• **Directions**
Take the entries below and print only the lines from the one with "Conditions d’utilisation (1277, 1682)" through the one with "אודות (727, 178)", exactly as they stand, both ends included.

START Entries supplied

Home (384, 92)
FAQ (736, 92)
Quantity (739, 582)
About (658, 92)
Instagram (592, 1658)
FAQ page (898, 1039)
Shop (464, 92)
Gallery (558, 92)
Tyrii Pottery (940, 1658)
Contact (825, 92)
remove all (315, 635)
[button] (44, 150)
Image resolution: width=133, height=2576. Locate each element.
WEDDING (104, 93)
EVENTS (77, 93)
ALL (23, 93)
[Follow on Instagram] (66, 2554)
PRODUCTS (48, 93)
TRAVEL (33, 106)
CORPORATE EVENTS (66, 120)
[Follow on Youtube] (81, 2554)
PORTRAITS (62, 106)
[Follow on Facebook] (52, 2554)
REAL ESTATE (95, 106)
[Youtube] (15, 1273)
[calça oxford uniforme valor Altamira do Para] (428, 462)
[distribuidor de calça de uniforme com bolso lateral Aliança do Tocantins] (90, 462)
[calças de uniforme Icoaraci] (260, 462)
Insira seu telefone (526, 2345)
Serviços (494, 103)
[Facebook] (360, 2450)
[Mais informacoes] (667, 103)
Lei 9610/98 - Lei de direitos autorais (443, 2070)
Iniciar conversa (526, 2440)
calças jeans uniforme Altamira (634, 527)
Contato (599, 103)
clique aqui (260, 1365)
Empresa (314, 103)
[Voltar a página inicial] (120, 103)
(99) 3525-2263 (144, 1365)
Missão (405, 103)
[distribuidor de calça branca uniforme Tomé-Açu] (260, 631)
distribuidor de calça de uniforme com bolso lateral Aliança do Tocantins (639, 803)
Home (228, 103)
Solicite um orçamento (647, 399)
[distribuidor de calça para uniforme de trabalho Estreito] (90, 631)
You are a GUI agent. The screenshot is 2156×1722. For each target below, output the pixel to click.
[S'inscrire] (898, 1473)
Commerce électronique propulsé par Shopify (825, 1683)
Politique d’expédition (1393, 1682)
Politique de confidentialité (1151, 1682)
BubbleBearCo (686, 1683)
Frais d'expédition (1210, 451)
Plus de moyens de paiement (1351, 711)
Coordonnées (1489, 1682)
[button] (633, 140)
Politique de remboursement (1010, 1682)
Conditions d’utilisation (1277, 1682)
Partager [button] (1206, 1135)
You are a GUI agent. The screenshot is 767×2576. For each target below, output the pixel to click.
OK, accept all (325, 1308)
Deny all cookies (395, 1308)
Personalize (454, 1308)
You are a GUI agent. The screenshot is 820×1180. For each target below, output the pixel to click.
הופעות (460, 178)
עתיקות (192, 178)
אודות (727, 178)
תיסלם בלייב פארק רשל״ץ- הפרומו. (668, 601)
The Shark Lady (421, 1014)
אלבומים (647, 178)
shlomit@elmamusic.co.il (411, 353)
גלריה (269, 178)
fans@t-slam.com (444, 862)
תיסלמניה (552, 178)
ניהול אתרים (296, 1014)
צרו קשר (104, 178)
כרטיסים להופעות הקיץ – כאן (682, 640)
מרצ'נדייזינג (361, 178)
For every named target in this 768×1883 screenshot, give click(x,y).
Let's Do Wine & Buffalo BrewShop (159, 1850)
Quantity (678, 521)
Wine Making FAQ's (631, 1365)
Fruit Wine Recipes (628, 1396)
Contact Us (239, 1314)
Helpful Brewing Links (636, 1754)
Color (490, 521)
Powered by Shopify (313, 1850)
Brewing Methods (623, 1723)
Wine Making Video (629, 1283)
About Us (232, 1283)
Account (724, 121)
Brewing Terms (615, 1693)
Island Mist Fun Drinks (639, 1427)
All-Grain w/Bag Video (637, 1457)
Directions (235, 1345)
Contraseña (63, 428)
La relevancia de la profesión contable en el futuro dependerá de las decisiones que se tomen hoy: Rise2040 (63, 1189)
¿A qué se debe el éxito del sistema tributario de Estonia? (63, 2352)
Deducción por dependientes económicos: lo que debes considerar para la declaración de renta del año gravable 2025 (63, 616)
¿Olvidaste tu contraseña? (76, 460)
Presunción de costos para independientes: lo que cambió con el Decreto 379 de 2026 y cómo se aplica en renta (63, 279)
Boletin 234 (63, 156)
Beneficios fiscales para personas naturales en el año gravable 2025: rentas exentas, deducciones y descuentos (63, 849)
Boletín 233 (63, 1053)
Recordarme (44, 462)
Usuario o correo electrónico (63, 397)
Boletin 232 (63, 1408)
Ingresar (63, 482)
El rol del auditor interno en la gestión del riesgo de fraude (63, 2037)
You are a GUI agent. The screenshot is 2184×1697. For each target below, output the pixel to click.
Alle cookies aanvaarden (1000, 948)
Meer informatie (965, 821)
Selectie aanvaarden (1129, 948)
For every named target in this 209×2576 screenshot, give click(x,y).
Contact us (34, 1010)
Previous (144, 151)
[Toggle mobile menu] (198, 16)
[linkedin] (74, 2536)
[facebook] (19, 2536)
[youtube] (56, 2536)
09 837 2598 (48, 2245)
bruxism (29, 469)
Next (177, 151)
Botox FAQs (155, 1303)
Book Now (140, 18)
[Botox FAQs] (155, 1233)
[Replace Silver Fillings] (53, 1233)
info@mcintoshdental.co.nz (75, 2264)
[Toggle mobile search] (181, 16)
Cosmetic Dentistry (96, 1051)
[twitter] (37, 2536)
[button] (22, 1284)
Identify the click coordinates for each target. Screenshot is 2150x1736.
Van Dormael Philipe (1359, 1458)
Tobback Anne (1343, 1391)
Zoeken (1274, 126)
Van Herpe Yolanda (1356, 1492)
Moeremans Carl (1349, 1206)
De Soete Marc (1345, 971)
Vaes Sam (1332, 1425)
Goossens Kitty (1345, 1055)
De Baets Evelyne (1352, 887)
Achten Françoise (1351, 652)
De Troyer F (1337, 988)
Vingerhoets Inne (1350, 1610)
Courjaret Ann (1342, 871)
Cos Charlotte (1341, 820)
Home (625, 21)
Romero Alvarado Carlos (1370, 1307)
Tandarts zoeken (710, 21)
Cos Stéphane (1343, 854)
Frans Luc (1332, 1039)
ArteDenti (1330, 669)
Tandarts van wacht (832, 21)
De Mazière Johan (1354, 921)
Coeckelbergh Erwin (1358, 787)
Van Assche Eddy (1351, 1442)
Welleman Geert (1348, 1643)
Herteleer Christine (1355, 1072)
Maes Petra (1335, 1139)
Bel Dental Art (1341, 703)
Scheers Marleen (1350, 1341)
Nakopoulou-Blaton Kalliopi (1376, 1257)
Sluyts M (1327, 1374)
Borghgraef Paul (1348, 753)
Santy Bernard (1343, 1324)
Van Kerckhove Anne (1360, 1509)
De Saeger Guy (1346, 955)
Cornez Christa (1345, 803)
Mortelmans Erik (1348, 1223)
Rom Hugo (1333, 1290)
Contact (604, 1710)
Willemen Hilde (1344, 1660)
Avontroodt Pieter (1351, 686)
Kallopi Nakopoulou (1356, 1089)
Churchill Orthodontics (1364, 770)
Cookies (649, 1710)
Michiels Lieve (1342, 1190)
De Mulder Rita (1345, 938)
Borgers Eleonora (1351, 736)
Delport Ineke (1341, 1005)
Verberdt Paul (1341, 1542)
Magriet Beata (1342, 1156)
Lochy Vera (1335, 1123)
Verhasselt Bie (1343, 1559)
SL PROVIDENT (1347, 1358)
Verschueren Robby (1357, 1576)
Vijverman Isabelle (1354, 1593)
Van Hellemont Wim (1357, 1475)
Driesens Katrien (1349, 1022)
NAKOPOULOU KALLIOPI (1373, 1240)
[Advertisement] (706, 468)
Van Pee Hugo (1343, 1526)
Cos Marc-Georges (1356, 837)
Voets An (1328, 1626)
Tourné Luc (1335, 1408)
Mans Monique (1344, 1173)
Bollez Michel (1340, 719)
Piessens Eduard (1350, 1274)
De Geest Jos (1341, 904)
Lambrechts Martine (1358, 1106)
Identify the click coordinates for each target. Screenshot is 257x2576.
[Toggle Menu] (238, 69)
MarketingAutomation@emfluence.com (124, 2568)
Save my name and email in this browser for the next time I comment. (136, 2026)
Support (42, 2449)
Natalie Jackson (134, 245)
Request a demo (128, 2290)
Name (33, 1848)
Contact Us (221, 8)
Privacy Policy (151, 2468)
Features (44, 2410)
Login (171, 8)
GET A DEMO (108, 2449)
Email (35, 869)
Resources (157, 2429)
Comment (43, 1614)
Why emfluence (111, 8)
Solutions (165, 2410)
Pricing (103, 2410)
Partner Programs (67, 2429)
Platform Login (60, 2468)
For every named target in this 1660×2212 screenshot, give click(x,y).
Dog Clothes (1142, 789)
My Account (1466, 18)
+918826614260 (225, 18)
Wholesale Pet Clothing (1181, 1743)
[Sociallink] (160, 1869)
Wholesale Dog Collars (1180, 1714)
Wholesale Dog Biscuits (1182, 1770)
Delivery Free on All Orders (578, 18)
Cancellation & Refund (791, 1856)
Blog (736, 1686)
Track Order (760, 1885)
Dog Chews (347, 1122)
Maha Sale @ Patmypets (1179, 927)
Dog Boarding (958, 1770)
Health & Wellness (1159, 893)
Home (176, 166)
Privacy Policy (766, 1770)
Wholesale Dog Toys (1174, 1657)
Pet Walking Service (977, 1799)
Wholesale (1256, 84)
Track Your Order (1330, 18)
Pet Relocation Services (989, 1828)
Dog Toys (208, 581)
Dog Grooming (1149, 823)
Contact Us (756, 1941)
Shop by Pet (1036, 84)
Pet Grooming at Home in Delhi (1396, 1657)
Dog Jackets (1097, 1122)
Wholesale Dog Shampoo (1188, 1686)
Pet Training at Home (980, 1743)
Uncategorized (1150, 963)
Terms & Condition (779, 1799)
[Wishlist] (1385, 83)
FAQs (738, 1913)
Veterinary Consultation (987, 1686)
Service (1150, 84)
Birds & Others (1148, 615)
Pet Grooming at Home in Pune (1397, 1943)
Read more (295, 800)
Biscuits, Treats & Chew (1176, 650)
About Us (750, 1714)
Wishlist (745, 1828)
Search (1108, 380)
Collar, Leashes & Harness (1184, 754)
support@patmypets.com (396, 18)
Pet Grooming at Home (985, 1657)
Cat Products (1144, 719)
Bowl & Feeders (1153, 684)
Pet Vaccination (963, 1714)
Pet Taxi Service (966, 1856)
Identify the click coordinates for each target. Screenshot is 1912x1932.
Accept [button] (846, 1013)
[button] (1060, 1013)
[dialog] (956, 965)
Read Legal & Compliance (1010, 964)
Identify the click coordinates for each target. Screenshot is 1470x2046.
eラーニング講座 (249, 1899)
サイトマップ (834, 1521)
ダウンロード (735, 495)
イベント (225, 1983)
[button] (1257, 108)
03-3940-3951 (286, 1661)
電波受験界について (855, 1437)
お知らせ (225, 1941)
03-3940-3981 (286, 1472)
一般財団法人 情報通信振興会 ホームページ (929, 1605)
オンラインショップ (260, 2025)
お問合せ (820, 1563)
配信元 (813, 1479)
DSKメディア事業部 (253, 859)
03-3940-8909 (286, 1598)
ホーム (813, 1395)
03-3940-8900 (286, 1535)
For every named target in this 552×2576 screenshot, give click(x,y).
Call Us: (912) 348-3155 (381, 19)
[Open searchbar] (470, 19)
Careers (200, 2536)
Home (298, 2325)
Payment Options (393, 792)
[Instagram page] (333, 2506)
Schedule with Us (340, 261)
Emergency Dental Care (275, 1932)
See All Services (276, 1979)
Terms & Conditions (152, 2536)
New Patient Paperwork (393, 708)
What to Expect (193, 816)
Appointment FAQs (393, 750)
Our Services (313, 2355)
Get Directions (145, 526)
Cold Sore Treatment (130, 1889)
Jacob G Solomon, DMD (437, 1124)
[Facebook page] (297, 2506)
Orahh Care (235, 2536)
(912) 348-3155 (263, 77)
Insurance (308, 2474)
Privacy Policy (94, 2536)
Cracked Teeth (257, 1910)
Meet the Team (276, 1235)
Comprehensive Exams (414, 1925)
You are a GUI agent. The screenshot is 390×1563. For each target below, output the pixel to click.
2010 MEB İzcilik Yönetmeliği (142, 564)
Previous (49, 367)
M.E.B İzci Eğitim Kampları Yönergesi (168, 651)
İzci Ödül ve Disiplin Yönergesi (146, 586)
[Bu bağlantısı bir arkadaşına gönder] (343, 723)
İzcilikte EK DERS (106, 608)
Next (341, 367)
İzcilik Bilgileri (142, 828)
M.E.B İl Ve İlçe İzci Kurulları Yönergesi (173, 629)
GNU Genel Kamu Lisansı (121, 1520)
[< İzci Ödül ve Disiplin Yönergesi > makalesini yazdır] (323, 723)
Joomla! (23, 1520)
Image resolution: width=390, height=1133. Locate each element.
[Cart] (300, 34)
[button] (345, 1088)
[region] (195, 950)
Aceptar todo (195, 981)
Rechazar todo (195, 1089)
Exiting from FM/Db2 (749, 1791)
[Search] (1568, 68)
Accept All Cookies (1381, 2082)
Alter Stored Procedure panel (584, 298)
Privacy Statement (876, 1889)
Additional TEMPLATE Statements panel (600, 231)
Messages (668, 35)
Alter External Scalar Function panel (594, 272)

END Entries supplied

• **Result below**
Conditions d’utilisation (1277, 1682)
Partager [button] (1206, 1135)
You are a GUI agent. The screenshot is 767×2576. For each target below, output the pixel to click.
OK, accept all (325, 1308)
Deny all cookies (395, 1308)
Personalize (454, 1308)
You are a GUI agent. The screenshot is 820×1180. For each target below, output the pixel to click.
הופעות (460, 178)
עתיקות (192, 178)
אודות (727, 178)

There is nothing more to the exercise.